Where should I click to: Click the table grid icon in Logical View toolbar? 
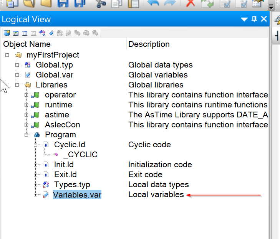pyautogui.click(x=25, y=33)
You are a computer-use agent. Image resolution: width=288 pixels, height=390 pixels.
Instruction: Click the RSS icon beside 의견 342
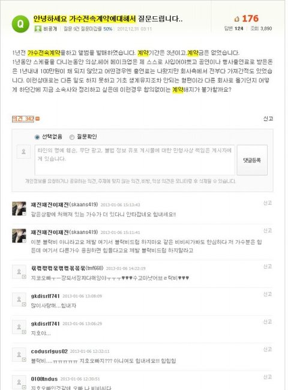(x=38, y=119)
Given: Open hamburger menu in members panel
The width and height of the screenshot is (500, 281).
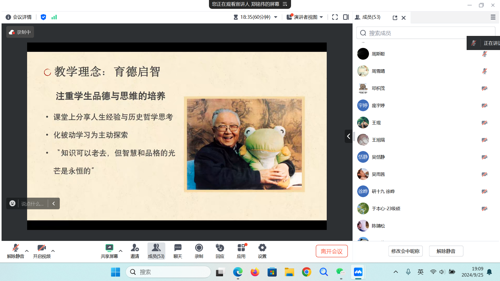Looking at the screenshot, I should coord(493,17).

..........

* STATED TASK
Copy out every one of the records above word for word, leaving out the pictures.

* COMPLETE OUTPUT
Where should I click to: Click the table grid icon in Logical View toolbar? 
pyautogui.click(x=25, y=33)
You are a computer-use agent. Image resolution: width=288 pixels, height=390 pixels.
Instruction: Click the RSS icon beside 의견 342
(x=38, y=119)
Given: Open hamburger menu in members panel
The width and height of the screenshot is (500, 281).
Looking at the screenshot, I should coord(493,17).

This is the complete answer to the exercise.